PROBLEM DETAILS:
Look at the entries below and restate word for word the lines from the first through the one that has "Click the cloud".

Items from a data source
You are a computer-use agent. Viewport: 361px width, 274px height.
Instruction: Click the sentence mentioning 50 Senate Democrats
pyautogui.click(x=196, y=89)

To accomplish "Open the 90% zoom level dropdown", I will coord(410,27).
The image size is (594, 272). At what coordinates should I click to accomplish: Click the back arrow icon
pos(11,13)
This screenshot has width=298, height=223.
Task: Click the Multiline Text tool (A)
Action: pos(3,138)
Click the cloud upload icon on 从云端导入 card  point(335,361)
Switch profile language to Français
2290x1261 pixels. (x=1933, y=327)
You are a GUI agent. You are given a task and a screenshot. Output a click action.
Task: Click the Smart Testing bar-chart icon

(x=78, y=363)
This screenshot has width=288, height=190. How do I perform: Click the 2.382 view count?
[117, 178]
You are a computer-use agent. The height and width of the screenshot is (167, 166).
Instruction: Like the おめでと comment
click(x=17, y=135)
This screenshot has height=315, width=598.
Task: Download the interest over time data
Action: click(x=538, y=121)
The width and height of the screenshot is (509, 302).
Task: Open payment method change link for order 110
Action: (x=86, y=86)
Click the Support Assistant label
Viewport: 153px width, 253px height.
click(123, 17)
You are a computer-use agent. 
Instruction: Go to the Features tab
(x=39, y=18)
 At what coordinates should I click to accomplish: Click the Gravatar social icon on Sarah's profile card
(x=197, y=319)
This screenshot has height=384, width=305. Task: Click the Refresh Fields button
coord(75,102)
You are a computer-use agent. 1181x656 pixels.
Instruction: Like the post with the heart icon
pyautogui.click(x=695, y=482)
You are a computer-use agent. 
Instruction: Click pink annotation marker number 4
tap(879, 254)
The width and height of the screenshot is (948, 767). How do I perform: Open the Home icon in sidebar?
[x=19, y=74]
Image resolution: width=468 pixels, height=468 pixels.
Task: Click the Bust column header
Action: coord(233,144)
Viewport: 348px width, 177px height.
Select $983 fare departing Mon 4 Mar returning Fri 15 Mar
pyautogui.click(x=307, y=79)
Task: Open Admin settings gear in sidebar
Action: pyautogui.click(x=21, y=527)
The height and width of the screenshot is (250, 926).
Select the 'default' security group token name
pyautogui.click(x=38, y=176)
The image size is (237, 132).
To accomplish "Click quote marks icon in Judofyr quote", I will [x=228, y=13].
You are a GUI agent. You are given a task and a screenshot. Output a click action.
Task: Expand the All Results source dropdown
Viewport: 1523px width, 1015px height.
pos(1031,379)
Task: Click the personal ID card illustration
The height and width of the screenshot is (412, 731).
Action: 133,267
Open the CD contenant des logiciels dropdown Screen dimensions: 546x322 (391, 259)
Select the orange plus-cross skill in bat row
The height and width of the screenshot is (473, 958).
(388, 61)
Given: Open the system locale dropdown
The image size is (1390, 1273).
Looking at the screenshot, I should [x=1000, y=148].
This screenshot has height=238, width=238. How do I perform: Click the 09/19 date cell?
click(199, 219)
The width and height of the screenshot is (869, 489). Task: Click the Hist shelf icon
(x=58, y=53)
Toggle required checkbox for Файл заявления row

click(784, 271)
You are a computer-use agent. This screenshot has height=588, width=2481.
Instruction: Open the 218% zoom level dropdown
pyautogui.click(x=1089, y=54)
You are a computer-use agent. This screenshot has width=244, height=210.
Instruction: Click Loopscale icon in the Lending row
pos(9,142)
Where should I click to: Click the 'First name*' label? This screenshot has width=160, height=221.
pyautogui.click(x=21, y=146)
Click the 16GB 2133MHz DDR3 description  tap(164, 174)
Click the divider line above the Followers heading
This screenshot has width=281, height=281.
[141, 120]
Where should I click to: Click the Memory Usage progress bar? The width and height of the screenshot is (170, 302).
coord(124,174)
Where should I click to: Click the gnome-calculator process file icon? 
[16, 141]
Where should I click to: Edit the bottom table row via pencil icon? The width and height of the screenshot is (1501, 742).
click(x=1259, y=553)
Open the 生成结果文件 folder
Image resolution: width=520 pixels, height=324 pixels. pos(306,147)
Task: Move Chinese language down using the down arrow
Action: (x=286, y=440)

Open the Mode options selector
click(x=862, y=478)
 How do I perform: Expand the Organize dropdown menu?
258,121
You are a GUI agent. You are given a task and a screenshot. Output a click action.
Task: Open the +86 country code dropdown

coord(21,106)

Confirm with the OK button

SOLUTION TO THE EXERCISE:
You are a computer-use agent. Viewport: 361px width, 274px height.
Instruction: Click the sentence mentioning 50 Senate Democrats
pyautogui.click(x=196, y=89)

To accomplish "Open the 90% zoom level dropdown", I will coord(410,27).
The image size is (594, 272). At what coordinates should I click to accomplish: Click the back arrow icon
pos(11,13)
This screenshot has width=298, height=223.
Task: Click the Multiline Text tool (A)
Action: pos(3,138)
Click the cloud upload icon on 从云端导入 card  point(335,361)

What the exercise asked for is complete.